--- Aim of the task ---
For the listing below, the answer is an exact retyping of the lines from the one with "How do I perform: Open" through the one with "The width and", both included, without pictures.

--- Information shown ---
·····

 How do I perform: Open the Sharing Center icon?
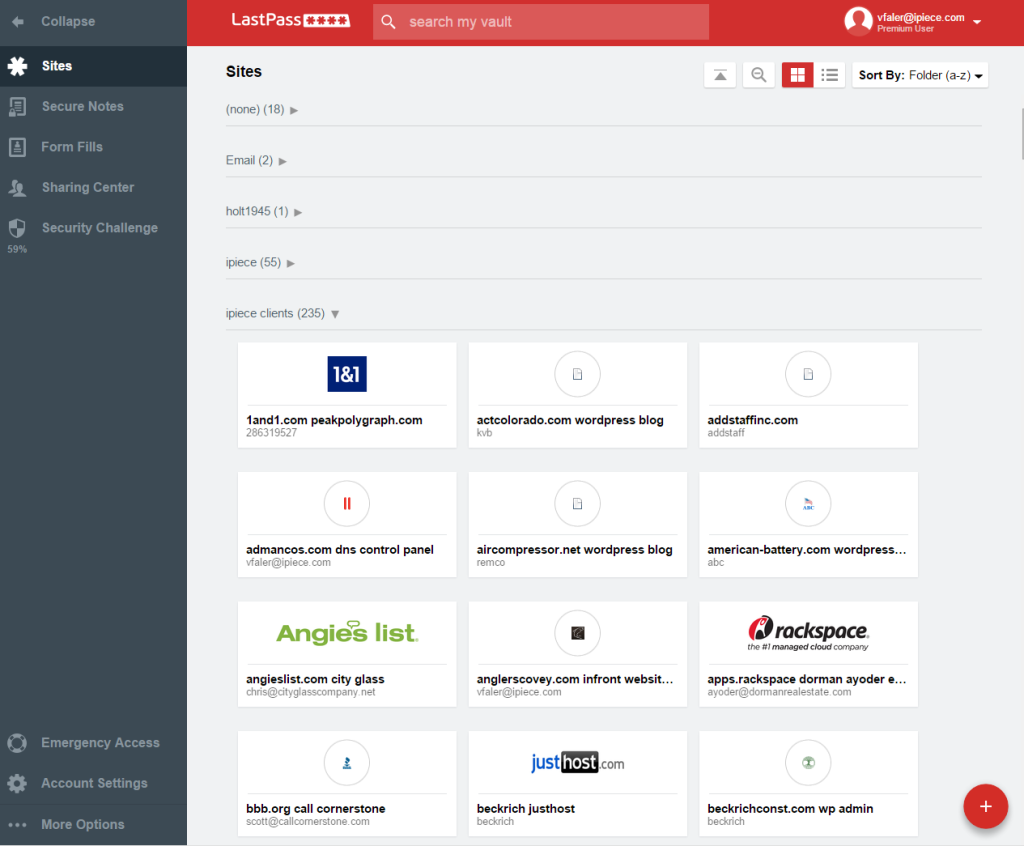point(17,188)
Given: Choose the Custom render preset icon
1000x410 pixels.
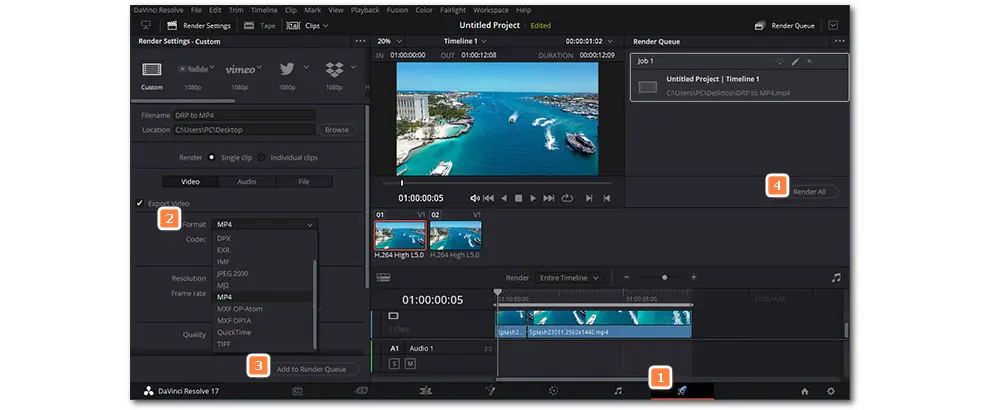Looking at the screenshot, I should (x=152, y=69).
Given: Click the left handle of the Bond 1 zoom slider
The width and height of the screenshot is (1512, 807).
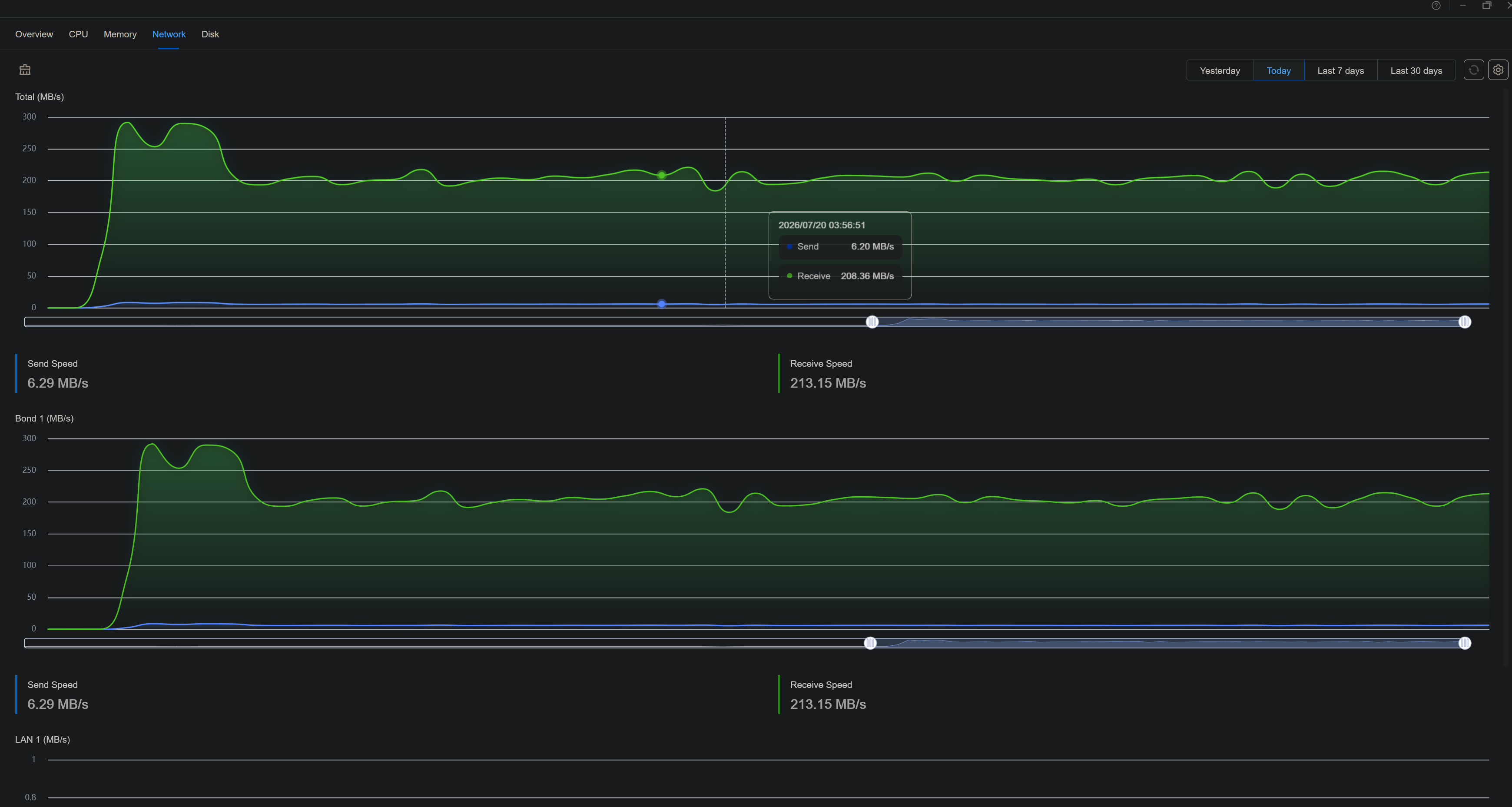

·····

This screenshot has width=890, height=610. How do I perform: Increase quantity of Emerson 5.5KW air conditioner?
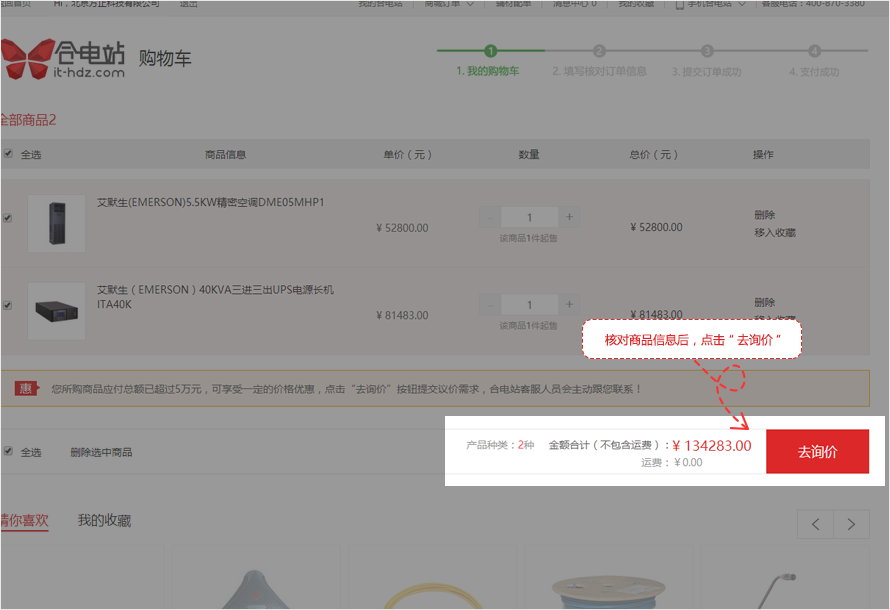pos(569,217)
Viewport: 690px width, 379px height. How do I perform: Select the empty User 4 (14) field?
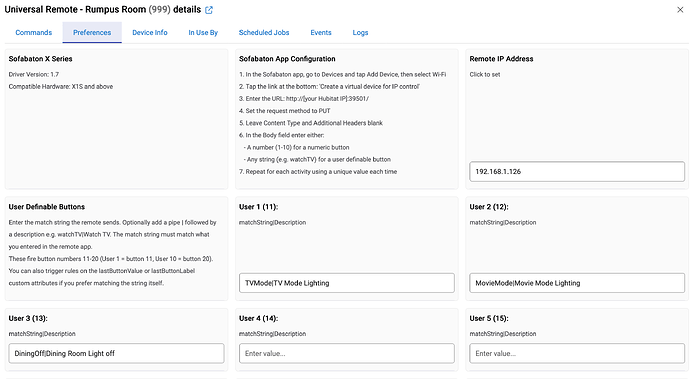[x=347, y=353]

·····

--- Final answer ---
 How do I perform: Open the Sharing Center icon?
point(17,188)
Given: Choose the Custom render preset icon
1000x410 pixels.
Looking at the screenshot, I should (x=152, y=69).
Given: Click the left handle of the Bond 1 zoom slider
The width and height of the screenshot is (1512, 807).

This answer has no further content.